Edit the records below so that every "screenshot" becomes "screen capture" and everything else stays unchanged, and leave the pictures out of your answer.
-- Start --
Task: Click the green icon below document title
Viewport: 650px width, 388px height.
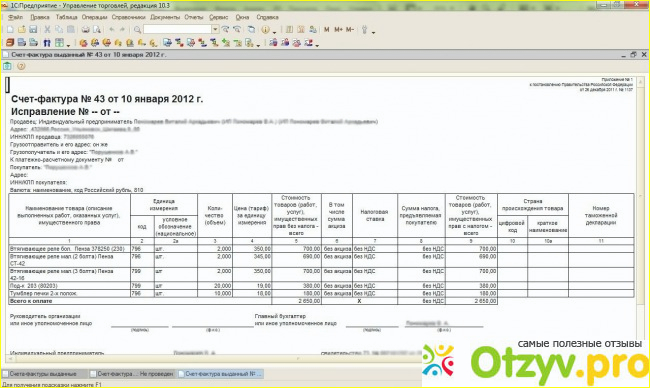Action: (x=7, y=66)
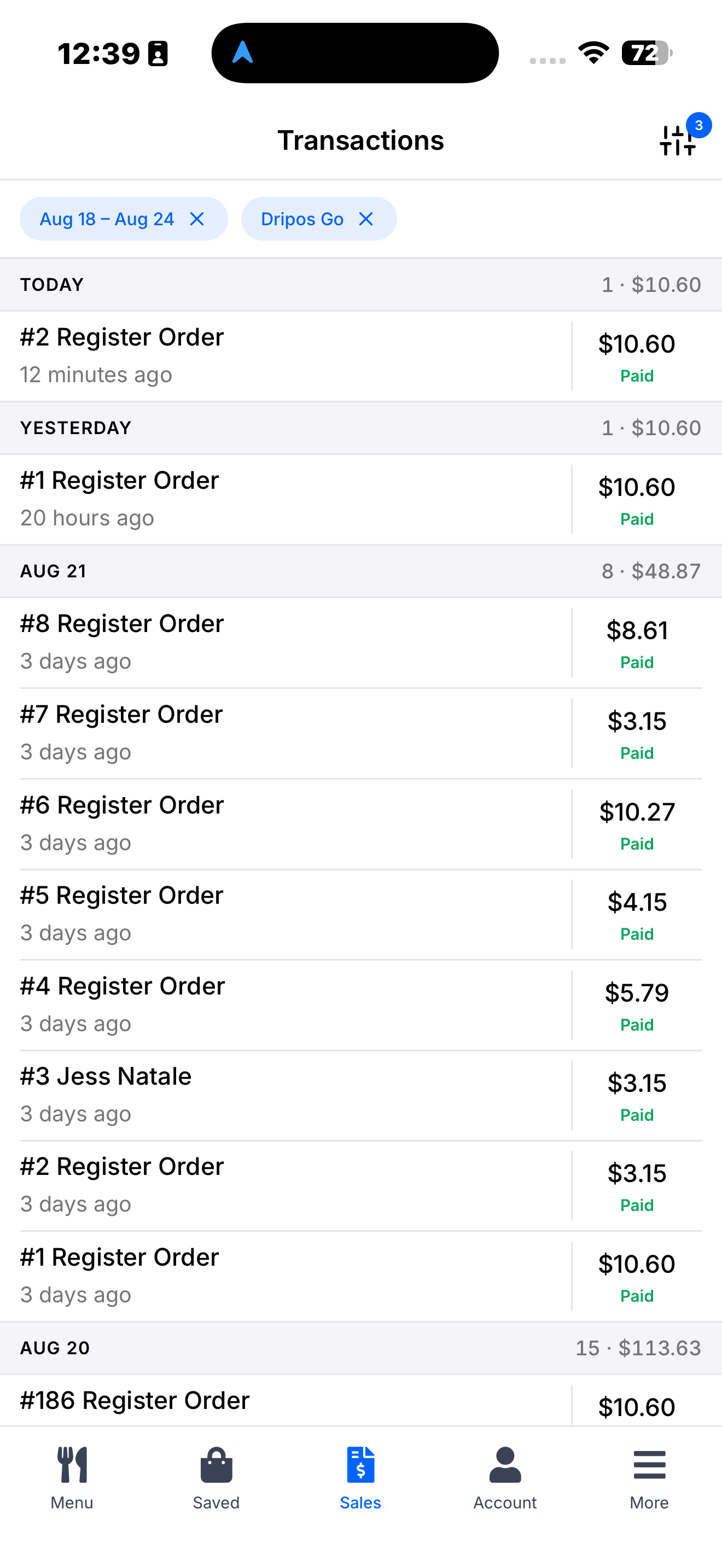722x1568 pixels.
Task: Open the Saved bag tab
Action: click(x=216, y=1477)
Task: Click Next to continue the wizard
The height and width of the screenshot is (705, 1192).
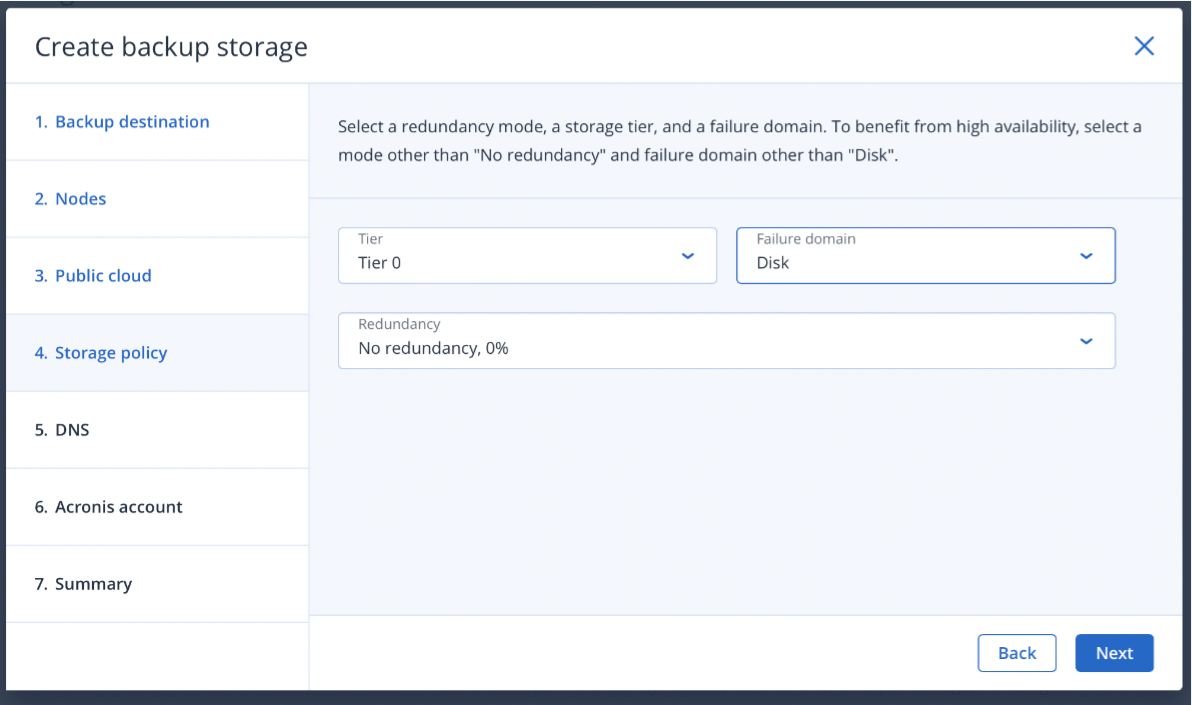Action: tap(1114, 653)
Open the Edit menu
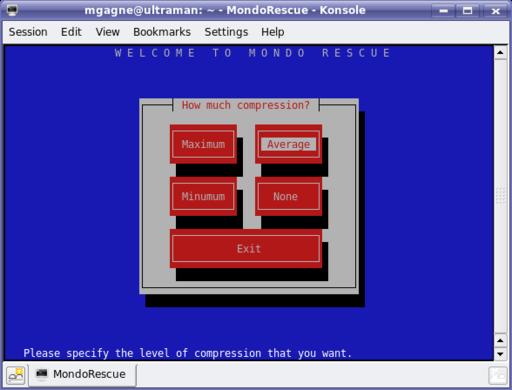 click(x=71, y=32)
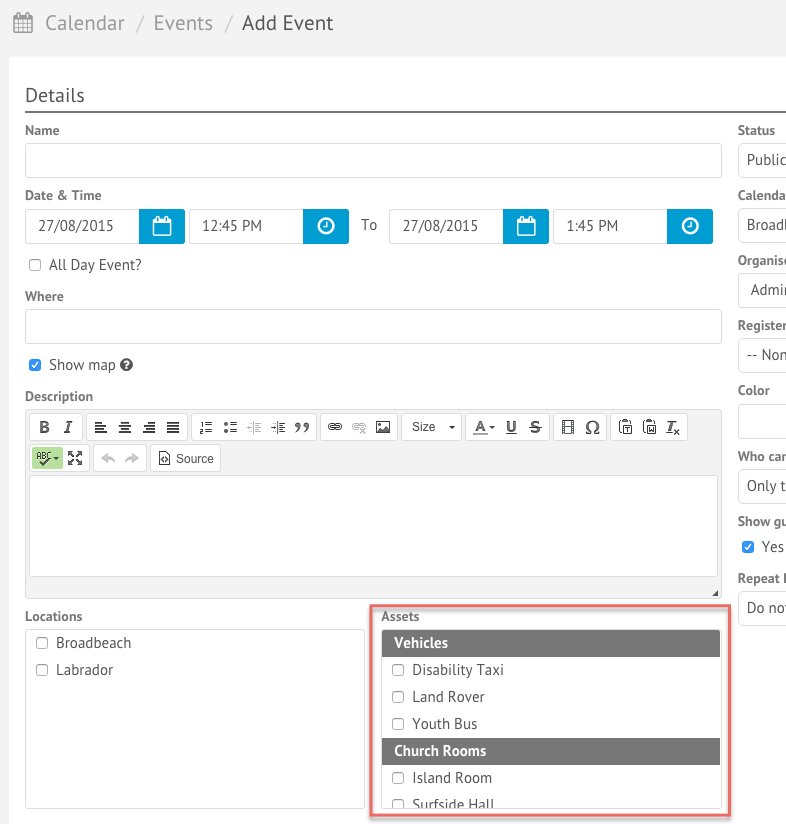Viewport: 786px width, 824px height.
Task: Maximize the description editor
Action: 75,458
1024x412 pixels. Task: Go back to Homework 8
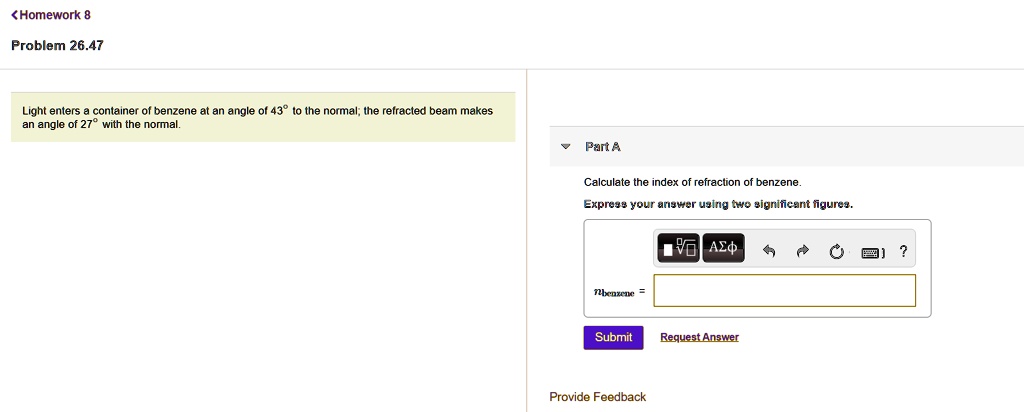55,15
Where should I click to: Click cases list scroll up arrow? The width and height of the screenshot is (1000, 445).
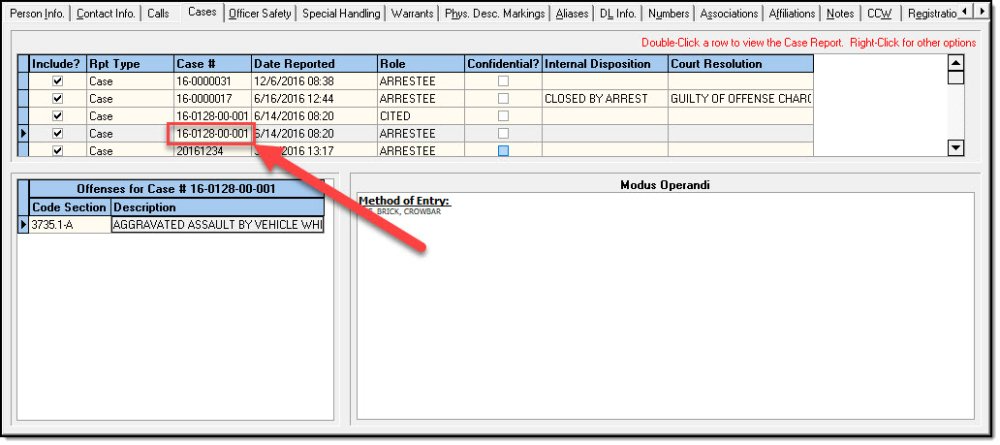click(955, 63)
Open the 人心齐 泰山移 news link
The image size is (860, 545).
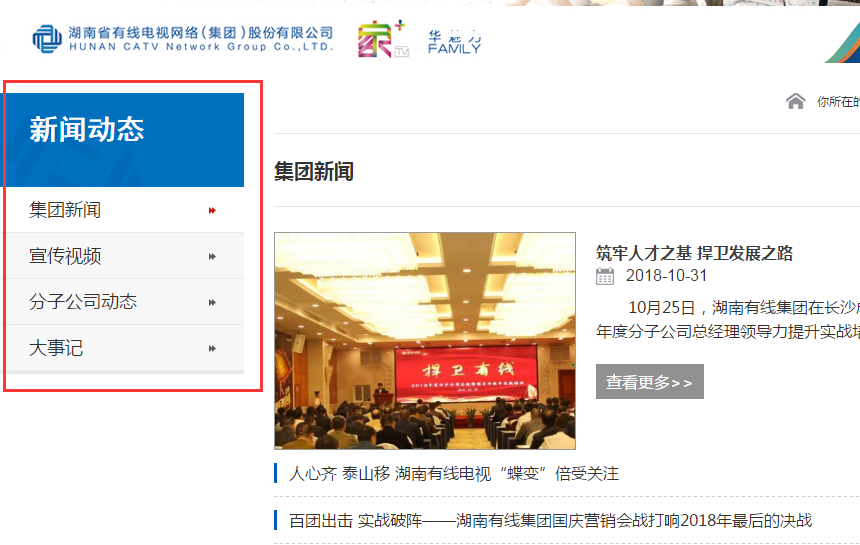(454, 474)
-- End --
§ **WRITTEN SOLUTION**
Task: Click the green icon below document title
Viewport: 650px width, 388px height.
Action: (x=7, y=66)
722x1568 pixels.
Task: Open the Saved bag tab
Action: click(x=216, y=1477)
Task: Click Next to continue the wizard
The height and width of the screen capture is (705, 1192).
Action: tap(1114, 653)
Open the Edit menu
 click(x=71, y=32)
Viewport: 786px width, 824px height.
Task: Maximize the description editor
Action: 75,458
1024x412 pixels. Task: Go back to Homework 8
55,15
Where should I click to: Click cases list scroll up arrow? The width and height of the screen capture is (1000, 445).
click(955, 63)
Open the 人心齐 泰山移 news link
The image size is (860, 545).
(454, 474)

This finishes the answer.